Sie schaute mich an wie den Journalisten Kammerer. »Gar nichts, begreifen Sie doch«, sagte sie.

Und im Allgemeinen hatte sie natürlich Recht. Die Antworten auf die Fragen Seiner Exzellenz hatte ich erhalten: Abalkin interessierte sich nicht für die Arbeit der Glumowa, Abalkin beabsichtigte nicht, sich ihrer zum Eindringen ins Museum zu bedienen. Aber ich verstand überhaupt nicht,

Und noch eine Frage blieb mir zu klären. Gut, sie hatten sich Erinnerungen hingegeben, sich geliebt, getrunken, sich wieder erinnert, waren eingeschlafen, aufgewacht, hatten sich wieder geliebt und waren wieder eingeschlafen. Was aber hatte Maja Glumowa in solche Verzweiflung getrieben, an den Rand der Hysterie? Hier tat sich natürlich ein weites Feld für unterschiedlichste Mutmaßungen auf. Etwa, was die Gewohnheiten eines Stabsoffiziers des Inselimperiums anging. Aber es konnte auch etwas anderes sein. Und dieses andere konnte sich für mich als durchaus wertvoll erweisen.

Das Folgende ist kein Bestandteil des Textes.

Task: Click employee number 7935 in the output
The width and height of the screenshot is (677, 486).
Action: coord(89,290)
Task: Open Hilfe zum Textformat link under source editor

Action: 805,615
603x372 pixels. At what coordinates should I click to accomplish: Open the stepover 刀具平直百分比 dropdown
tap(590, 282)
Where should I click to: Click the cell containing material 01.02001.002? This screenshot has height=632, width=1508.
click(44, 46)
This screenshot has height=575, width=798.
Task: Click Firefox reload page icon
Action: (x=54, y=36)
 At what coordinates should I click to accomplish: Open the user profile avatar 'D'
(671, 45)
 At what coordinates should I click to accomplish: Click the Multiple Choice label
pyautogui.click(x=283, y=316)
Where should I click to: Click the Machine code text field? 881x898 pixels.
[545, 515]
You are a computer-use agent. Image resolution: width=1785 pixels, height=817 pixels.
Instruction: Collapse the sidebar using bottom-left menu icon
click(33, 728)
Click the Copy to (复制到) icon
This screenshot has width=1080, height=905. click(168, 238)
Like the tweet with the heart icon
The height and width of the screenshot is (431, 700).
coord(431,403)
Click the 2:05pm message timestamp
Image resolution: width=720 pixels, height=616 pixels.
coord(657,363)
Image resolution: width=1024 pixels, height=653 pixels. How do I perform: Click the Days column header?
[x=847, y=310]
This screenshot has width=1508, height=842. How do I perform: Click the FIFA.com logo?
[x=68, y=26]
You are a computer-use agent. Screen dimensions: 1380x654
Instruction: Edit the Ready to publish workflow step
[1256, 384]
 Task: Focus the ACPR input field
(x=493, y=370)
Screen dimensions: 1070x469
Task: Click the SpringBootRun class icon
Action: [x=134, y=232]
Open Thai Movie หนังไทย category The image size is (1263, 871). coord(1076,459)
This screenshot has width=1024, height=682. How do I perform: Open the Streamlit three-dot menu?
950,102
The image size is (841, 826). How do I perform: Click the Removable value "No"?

Einen Moment lang war ich unentschlossen: Entweder ich ließ etwas im Unklaren, was vielleicht sehr wichtig war, oder ich entschloss mich zu einer furchtbaren Taktlosigkeit, auf die Gefahr hin, im Resultat doch nichts Wesentliches herauszufinden …

Ich fasste einen Entschluss.

»Maja Toivowna«, sagte ich, nach Kräften bemüht, die Worte mit fester Stimme auszusprechen.

»Sagen Sie, was war die Ursache für Ihre Verzweiflung, deren unfreiwilliger Zeuge ich bei unserer ersten Begegnung geworden bin?«

Während ich diese Frage formulierte, wagte ich nicht, ihr in die Augen zu sehen. Ich hätte mich nicht gewundert, wenn sie mich auf der Stelle zum Teufel gejagt oder mir das Videofon auf den Kopf geschlagen hätte. Doch sie tat weder das eine noch das andere.

»Ich war dumm«, sagte sie ziemlich ruhig. »Eine dumme hysterische Gans. Ich hatte das Gefühl, als hätte er mich ausgequetscht wie eine Zitrone und dann einfach weggeworfen. Aber jetzt ist mir klar: Er hat im Moment andere Sorgen. Für Takt und Feingefühl hat er weder Zeit noch Kraft. Ich habe ständig Erklärungen von ihm verlangt, aber er konnte mir nichts erklären … Er weiß ja sicher, dass Sie nach ihm suchen …«

Ich stand auf.

»Vielen Dank, Maja Toivowna«, sagte ich. »Aber ich habe den Eindruck, Sie haben unsere Absichten missverstanden. Niemand will ihm etwas Böses. Wenn Sie ihm begegnen sollten, versuchen Sie bitte, ihm diesen Gedanken begreiflich zu machen.« Sie gab keine Antwort.